LE MYTHE DU VAMPIRE FÉMININ DANS MADEMOISELLE CHRISTINA
THE MYTH OF THE FEMALE VAMPIRE IN MISS CHRISTINA
Author(s): Léna HobeikaSubject(s): Romanian Literature, Philology
Published by: Studia Universitatis Babes-Bolyai
Keywords: fantastic; vampire; sacred; profane; hermeneutics;
Summary/Abstract: The Myth of the Female Vampire in Miss Christina. Mythologist, novelist and religious historian, Mircea Eliade grants a considerable place to the Fantastic as a way of reclaiming the Sacred in a deeply desecrated modern world.
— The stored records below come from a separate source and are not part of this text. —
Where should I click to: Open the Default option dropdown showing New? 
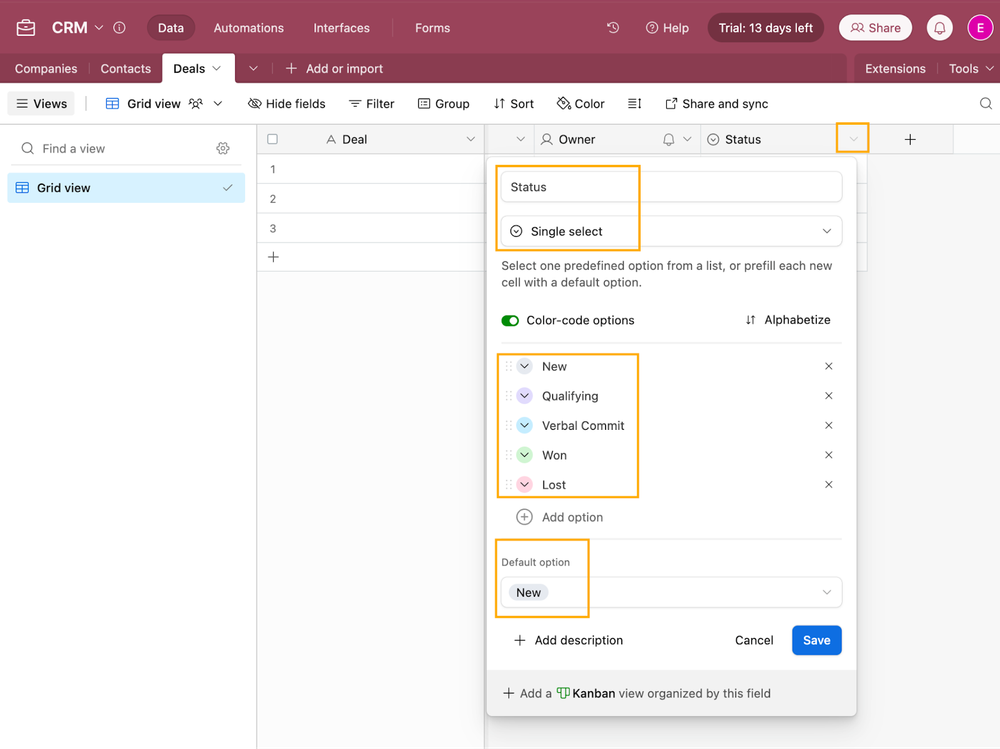[671, 592]
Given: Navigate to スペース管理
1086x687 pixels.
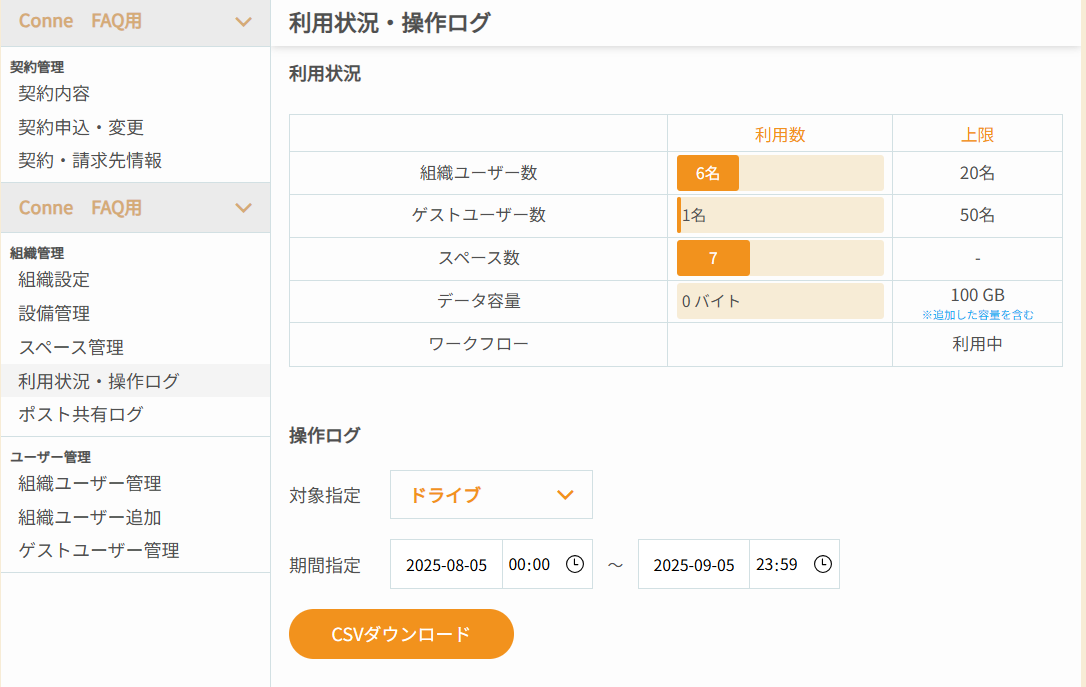Looking at the screenshot, I should tap(71, 348).
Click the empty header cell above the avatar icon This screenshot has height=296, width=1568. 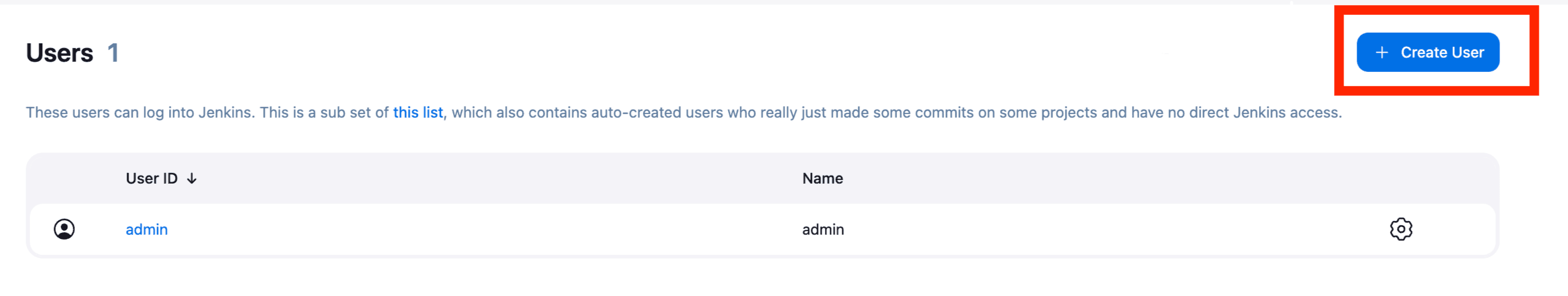(64, 179)
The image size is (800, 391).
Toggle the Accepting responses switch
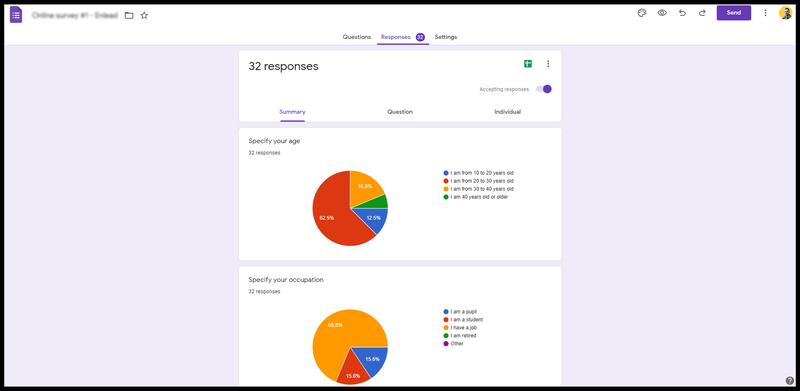click(544, 89)
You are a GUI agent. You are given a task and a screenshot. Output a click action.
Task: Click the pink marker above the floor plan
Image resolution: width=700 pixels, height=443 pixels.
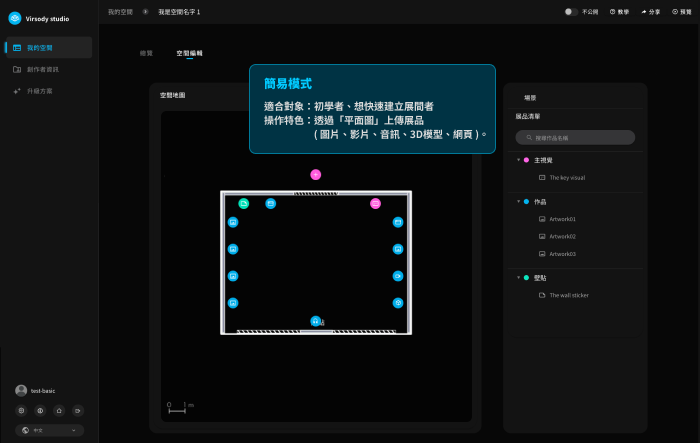(x=316, y=174)
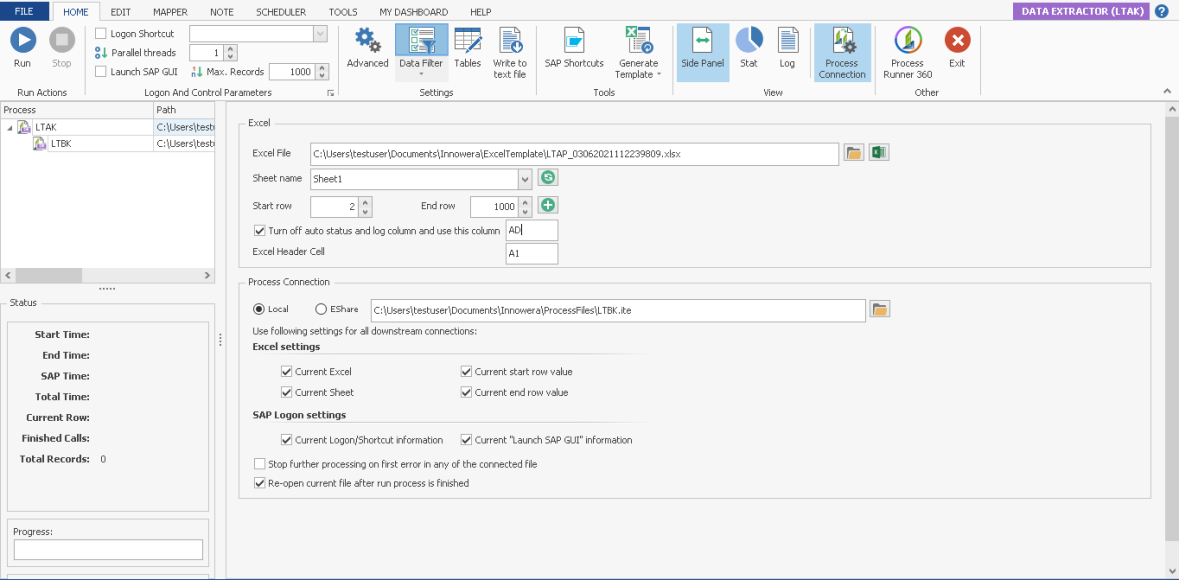1179x580 pixels.
Task: Select LTBK process in the tree
Action: pyautogui.click(x=61, y=144)
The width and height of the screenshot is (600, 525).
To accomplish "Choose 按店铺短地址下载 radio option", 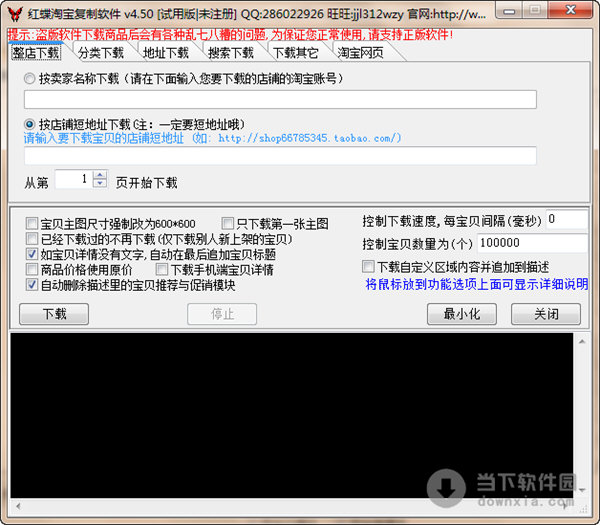I will tap(31, 124).
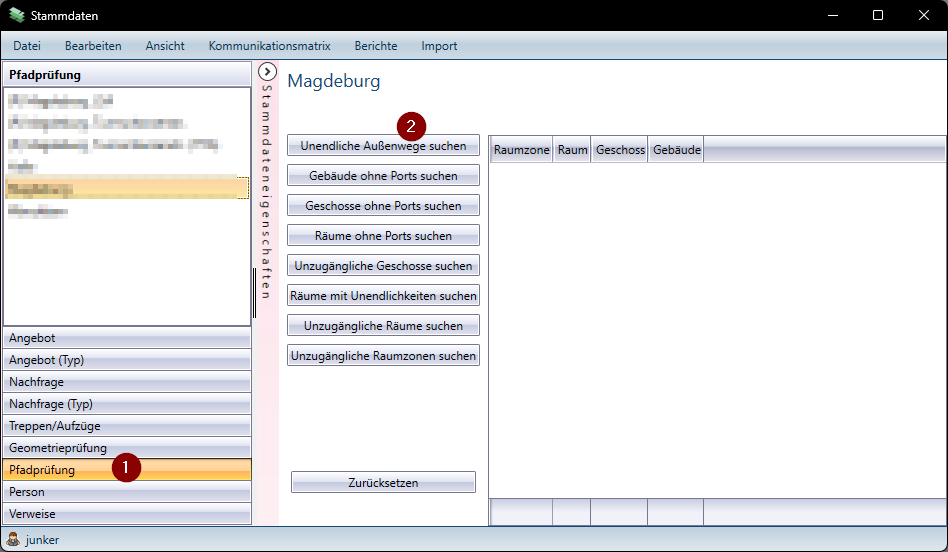The image size is (948, 552).
Task: Open the Berichte menu
Action: [x=375, y=46]
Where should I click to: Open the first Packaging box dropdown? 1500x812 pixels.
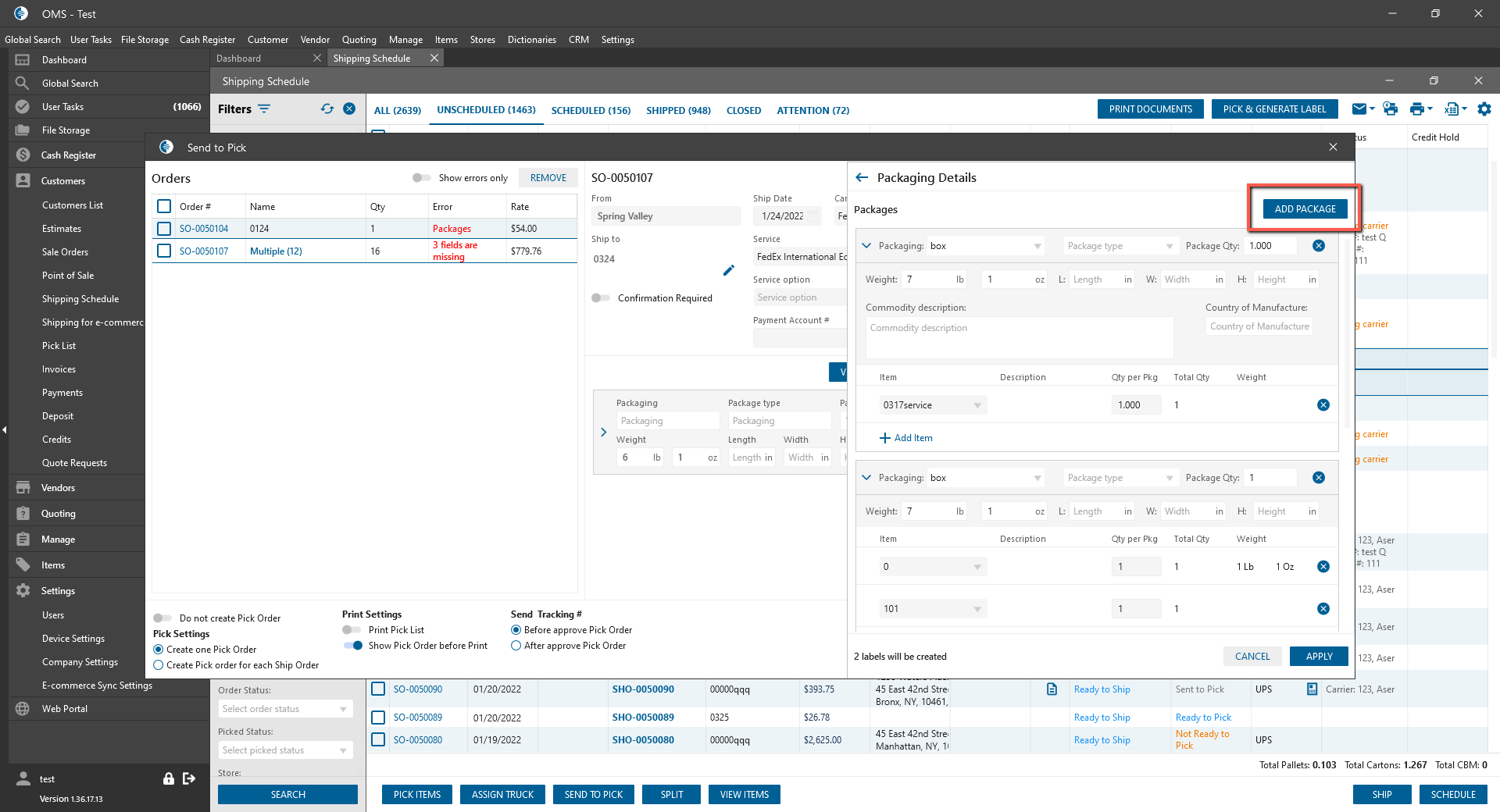(985, 246)
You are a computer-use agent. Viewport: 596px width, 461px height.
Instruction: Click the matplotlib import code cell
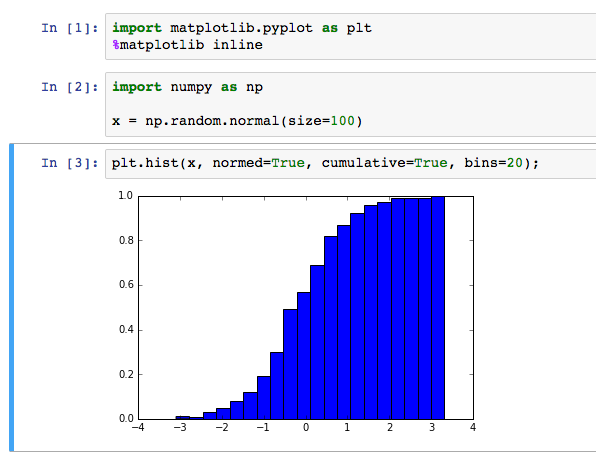(350, 36)
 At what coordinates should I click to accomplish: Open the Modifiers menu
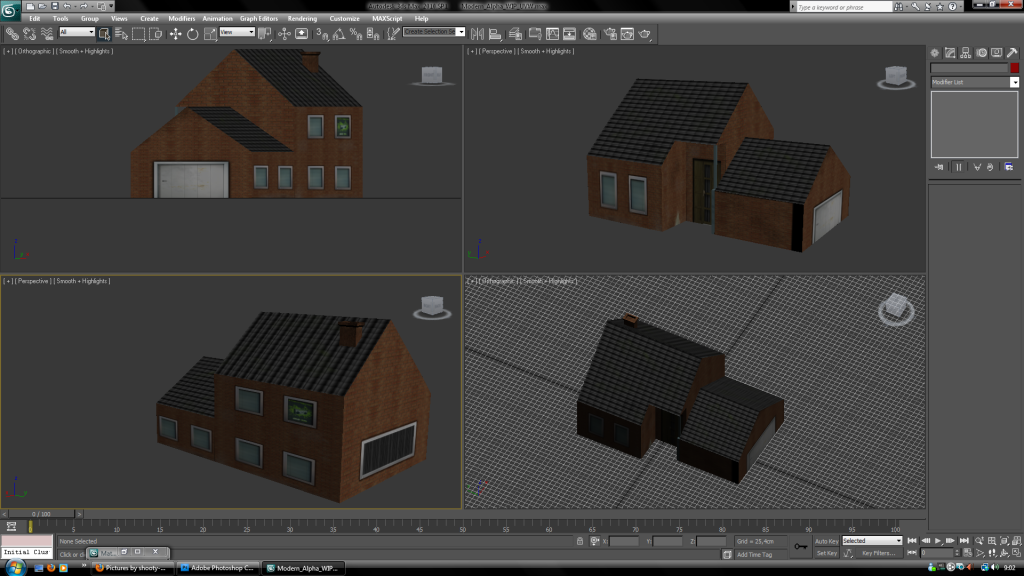click(181, 18)
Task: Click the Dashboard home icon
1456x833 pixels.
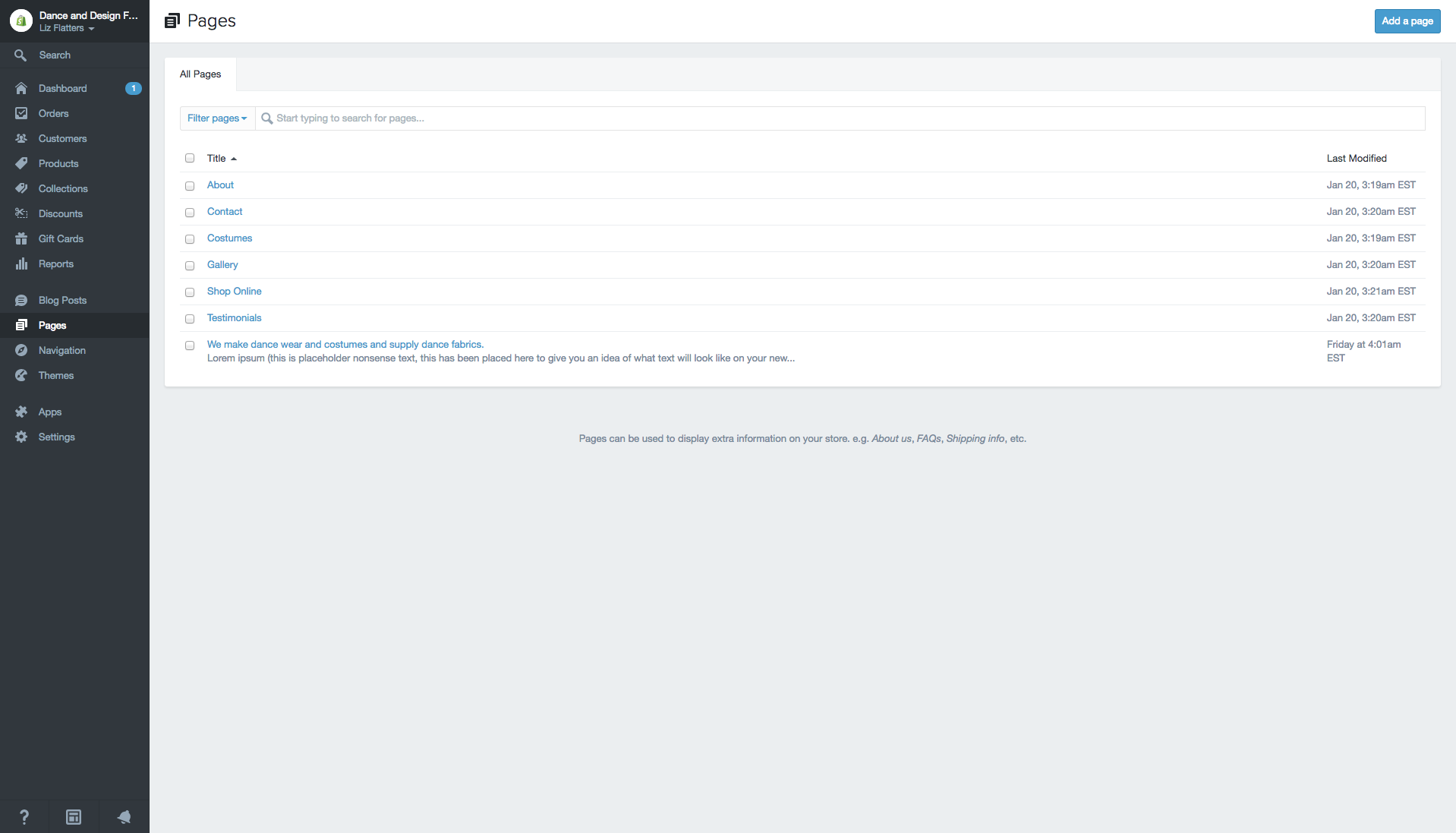Action: point(21,88)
In his short story Mademoiselle Christina, he features a female vampire embodying the archetype of the nymphomaniac and demonic woman who returns to haunt the Mosco house and who manages to seduce Egor, a young painter visiting the castle. The prose writer creates a dreamlike story, mixing dream and reality, the natural and the supernatural while propelling the reader into a strange and captivating scenario. In this sense, it would be interesting to first study the poetics of the fantastic tale as well as its different mechanisms which contribute to creating a feeling of disturbing strangeness, "the unheimlich". Then we will analyze the erotic dynamics of the female vampire as well as its various symbolisms in order to finally offer a hermeneutical and mythical-symbolic approach to the work, where the reader will be led to decrypt the symbols and signs of the Sacred, camouflaged in reality.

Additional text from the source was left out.